Beyond Nutritional Immunity: Immune-stressing Challenges Basic Paradigms of Immunometabolism and Immunology

Edmund Kenwood LeGrand ^*

• The University of Tennessee, Knoxville, Knoxville, United States

Pathogens have the well-known advantage of rapid evolution due to short generation times and large populations. However, pathogens have the rarely noted disadvantage of the vulnerability to stress involved in proliferation as well as being localized. Presented here are numerous new paradigms in immunology, and especially immunometabolism, which are derived from examining how hosts capitalize on pathogen vulnerabilities to stress. Universally, proliferation requires both resources and synthesis, which are vulnerable to resource-limiting stress and damaging/noxious stress, respectively. Pathogens are particularly vulnerable to stress at the time when they are most threatening--when they are proliferating. Since immune cells actively controlling pathogens (effector cells) typically do not proliferate at infected sites, there is a "stress vulnerability gap" wherein proliferating pathogens are more vulnerable to any type of stress than are the attacking effector cells. Hosts actively stress vulnerable proliferating pathogens by restricting resources (resource-limiting stress) and generating noxious waste products (damaging/disruptive stress) in a fundamental defense here-in termed "immunestressing." While nutritional immunity emphasizes denying pathogens micronutrients, immunestressing extends the concept to restricting all resources, especially glucose and oxygen, coupled with the generation of noxious metabolic products such as lactic acid, reactive oxygen species (ROS), and heat to further harm or stress the pathogens. At present much of the field of immunometabolism centers on how nutrition and metabolism regulate immune function, a central feature being the inefficient use of glucose via aerobic glycolysis (with much lactate/lactic acid production) by effector immune cells.
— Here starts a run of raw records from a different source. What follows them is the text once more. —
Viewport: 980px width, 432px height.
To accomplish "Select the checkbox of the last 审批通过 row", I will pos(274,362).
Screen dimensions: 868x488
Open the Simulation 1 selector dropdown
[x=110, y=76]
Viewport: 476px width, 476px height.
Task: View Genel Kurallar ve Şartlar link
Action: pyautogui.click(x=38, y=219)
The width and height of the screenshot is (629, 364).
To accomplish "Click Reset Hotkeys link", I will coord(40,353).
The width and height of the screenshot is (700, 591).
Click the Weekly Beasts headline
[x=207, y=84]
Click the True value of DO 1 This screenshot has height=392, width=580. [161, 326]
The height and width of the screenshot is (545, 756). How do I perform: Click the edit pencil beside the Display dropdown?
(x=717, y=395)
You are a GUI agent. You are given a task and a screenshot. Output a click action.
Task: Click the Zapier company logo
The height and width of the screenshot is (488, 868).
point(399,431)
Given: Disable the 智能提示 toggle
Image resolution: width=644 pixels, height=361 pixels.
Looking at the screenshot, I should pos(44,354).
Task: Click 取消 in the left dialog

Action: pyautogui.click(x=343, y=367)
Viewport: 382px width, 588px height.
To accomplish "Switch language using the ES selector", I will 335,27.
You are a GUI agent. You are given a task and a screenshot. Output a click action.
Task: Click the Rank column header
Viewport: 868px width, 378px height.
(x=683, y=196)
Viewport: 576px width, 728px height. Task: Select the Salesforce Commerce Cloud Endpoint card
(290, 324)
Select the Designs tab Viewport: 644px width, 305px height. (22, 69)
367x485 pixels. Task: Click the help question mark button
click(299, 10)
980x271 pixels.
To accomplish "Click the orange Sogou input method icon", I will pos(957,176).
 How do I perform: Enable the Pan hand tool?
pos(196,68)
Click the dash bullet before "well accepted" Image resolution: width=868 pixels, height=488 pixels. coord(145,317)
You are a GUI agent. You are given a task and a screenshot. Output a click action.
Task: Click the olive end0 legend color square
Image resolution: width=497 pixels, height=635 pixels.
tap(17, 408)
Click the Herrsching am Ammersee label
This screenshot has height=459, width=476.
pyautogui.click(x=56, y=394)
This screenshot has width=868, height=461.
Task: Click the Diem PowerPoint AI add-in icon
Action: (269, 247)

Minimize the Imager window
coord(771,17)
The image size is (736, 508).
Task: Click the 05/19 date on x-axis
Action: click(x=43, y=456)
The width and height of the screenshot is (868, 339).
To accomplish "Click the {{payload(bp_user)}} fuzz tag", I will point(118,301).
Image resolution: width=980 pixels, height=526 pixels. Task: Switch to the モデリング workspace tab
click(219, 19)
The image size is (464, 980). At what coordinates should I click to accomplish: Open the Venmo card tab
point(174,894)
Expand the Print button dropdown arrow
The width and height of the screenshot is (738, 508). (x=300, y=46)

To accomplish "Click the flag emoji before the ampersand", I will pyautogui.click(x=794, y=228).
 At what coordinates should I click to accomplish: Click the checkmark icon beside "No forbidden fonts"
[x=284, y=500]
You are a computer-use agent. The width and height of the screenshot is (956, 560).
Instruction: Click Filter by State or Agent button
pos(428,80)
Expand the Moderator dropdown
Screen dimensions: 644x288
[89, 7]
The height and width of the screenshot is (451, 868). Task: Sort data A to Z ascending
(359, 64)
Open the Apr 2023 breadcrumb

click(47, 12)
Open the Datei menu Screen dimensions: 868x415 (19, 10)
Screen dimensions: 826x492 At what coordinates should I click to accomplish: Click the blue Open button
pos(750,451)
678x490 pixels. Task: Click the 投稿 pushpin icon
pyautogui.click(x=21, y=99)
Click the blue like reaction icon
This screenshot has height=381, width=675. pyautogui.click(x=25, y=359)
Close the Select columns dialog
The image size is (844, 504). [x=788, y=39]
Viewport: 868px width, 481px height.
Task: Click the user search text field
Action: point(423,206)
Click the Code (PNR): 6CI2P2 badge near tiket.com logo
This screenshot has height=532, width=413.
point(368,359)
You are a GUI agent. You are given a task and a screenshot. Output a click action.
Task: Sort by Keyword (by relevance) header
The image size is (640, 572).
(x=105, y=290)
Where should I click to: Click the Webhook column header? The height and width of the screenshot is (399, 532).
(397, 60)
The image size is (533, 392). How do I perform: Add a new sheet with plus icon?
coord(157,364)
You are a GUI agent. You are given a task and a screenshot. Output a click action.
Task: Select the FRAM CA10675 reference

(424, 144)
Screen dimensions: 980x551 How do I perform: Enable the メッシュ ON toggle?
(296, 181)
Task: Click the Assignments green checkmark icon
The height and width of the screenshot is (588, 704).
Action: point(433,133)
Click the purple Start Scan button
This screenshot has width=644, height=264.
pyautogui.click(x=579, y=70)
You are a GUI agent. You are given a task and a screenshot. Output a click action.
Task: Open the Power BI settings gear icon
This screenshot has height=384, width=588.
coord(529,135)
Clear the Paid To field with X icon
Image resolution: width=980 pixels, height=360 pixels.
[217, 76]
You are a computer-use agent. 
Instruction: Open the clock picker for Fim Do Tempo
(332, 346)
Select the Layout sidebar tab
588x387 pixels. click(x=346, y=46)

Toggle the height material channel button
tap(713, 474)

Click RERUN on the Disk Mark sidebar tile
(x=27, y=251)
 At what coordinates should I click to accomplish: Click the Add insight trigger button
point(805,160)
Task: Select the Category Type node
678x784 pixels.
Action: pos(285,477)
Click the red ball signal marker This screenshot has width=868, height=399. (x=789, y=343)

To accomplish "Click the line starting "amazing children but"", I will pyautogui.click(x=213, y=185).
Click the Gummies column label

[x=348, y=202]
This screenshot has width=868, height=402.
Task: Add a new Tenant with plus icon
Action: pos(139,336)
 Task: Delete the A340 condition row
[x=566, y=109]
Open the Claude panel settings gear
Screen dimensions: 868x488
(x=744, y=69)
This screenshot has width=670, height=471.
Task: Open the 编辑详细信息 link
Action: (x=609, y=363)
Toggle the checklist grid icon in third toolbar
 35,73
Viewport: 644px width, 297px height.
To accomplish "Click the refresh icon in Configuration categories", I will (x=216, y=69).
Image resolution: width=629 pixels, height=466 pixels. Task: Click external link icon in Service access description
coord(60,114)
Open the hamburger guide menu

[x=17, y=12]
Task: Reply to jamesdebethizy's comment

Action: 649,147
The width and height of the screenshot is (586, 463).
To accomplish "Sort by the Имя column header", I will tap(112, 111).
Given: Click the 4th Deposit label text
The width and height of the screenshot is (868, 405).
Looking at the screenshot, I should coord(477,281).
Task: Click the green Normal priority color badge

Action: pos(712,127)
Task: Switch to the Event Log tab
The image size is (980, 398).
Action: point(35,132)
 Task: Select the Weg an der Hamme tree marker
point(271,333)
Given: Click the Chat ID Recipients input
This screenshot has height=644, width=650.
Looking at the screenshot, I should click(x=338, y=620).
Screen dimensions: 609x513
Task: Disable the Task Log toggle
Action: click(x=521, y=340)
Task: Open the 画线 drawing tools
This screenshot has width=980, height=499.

In contrast, immune-stressing emphasizes how the immune system uses nutrition and metabolism to control infections.Immune-stressing addresses effector cell glycolysis at the infected site by noting that the high uptake of glucose linked with high output of lactic acid is an ideal double-pronged stressor targeting proliferating pathogens. Once the basic vulnerability of pathogen proliferation is recognized, numerous other paradigms of immunometabolism, and immunology as a whole, are challenged.